We live in the most interesting times. On the surface, there is polarity everywhere – signs of the ego trying to feed the gaping chasm in our hearts in whatever way it can devise. Beneath this seeming chaos, however, are thousands, if not millions of individuals who are working to uplift the consciousness of the planet.
Call them light workers, or light beings, Bodhisattvas, or those aiming toward manifesting Christ Consciousness on earth. The name is irrelevant, and those who are reading this, know who they are without being given a formal title. Those of us with this immense task before us may know our path – but are we truly living it? Are we walking the spiritual path or just giving it lip service?
Most of us are aware that we can only serve the world to the extent we have raised our own consciousness, and personally evolved. We may have experienced some incremental success, even. Putting aside long-herd mis-beliefs that were handed down to us by multiple generations of dysfunction and separation consciousness.
We may have given of ourselves to charities, friends, movements, and careers. We may have sacrificed ourselves in the convolusion of the ego’s needs, to serve others. The price of self-service above service-to-others may have been made so clear to us, that it repels us to even think of it – let alone act in self-serving ways.
Yet, the subconscious wounds we carry are those of not only ourselves but those around us, and a long line of our ancestors who came before. These may play out and cause us to behave in self-serving ways, or to forget self-love.
The rub is that in the presence of love, all are served. There is no need to sacrifice anything, and no one needs to act in repressed, sick, violent, or selfish ways to have their needs met. Love is all consuming and all-encompassing. When we can’t seem to remember to practice unconditional love toward the One Consciousness of which we are a part – we can stop and make things silly-dumb-simple.
Just Love. In every situation ask yourself, am I loving this person right now? Am I loving myself? In the smallest exchange or the biggest argument stop and ask, is this love at work? Am I a conduit for love in this moment?
In his extremely short, and poignant book, Love Yourself Like Your Life Depends on It, Kamal Ravikant reminds us that “I love myself” is a mantra needed more than ever in this time of ten thousand choices.
We could read a thousand self-help books, go to seminars, meditate (which Ravikant also suggests – on self-love), or wait for someone else to love us so that we can feel “full” enough to make a change – but here’s the beauty of starting with this simple instruction for yourself, and forgetting about what anyone else is doing – it works.
Love is the closest thing we get to feel to God Consciousness from the moment we enter this world. It is the embrace of our mothers in the womb, the thing babies need, even with warmth and food, lest they die in the cradle.
When we give ourselves love we are filled with the bright, overflowing energy of God that can then do its magic in the world, and transform others. You know the path – but are you walking it?
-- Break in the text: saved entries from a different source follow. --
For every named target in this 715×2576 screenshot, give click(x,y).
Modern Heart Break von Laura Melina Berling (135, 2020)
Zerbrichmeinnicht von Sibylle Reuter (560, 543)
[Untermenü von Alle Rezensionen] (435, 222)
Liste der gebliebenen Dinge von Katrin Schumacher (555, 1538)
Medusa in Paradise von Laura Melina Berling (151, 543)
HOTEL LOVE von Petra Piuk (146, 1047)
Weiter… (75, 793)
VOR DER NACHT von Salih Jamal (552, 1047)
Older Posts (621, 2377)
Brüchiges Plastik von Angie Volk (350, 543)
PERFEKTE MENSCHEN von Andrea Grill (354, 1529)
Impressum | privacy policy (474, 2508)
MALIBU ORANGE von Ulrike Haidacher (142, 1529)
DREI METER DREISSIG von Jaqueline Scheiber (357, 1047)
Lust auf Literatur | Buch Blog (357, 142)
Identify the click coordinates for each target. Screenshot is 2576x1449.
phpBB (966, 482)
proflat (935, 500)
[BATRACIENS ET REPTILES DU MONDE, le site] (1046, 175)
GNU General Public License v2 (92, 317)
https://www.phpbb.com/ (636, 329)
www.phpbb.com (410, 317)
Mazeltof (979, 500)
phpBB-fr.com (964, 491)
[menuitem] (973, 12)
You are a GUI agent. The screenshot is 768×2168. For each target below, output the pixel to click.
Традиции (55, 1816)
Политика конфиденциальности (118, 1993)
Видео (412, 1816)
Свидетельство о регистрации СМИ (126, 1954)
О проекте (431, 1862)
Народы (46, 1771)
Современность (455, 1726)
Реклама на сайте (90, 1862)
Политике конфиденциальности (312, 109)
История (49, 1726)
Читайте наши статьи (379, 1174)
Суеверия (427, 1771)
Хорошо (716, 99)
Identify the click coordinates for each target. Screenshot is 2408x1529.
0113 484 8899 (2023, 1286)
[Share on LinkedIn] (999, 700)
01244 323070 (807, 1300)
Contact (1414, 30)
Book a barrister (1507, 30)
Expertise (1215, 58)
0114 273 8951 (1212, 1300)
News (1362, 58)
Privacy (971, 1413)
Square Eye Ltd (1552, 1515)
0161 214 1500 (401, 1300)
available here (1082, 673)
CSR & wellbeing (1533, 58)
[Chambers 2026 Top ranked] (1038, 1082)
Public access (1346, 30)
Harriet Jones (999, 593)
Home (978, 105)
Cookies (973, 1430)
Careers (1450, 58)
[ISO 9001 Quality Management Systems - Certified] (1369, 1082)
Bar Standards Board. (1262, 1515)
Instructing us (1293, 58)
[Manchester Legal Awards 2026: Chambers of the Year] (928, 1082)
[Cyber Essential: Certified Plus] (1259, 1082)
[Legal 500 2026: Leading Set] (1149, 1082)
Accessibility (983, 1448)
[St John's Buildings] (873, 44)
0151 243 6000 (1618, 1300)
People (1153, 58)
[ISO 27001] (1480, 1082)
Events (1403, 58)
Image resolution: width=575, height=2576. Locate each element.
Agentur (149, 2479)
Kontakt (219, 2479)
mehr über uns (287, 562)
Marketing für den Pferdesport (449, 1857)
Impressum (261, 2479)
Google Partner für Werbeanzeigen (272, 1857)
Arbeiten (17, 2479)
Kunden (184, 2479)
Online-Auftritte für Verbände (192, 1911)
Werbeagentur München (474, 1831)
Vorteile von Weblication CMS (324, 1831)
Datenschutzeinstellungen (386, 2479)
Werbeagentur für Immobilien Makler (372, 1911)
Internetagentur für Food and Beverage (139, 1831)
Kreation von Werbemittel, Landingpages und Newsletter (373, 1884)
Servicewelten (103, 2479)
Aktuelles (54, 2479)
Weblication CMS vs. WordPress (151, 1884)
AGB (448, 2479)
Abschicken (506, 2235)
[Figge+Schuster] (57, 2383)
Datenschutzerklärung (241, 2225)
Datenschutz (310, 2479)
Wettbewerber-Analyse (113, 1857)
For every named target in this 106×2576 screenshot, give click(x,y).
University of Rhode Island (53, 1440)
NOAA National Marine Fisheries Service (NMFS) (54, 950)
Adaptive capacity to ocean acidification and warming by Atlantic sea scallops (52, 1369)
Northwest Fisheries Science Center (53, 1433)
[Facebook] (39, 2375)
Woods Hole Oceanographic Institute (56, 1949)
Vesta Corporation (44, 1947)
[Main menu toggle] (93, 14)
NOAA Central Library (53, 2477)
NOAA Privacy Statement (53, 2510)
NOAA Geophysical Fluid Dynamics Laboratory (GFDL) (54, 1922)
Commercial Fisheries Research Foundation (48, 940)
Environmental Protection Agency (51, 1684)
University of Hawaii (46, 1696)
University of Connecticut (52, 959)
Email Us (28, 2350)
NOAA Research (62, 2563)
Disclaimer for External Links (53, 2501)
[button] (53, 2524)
Are you stepping into love with your thoughts, your actions, and your beliefs every single day?
As Ravikant implores, you don’t even have to believe it when you first start saying it – in fact you’ll notice all kinds of thoughts that will come up to make you think otherwise, but keep walking that walk. Keep loving yourself. Tell yourself 1,000, a million, a billion times if you need to – “I love myself.” Love is the path, and we forget. It’s so simple. Priceless, really.
Meditate, go to therapy, take a yoga class, do Thai qi, utilize the Healers of the Light Alternative Healing Academy, but just remember the simple mantra, “I love myself.” It is miraculous in what it can do to keep you on your path.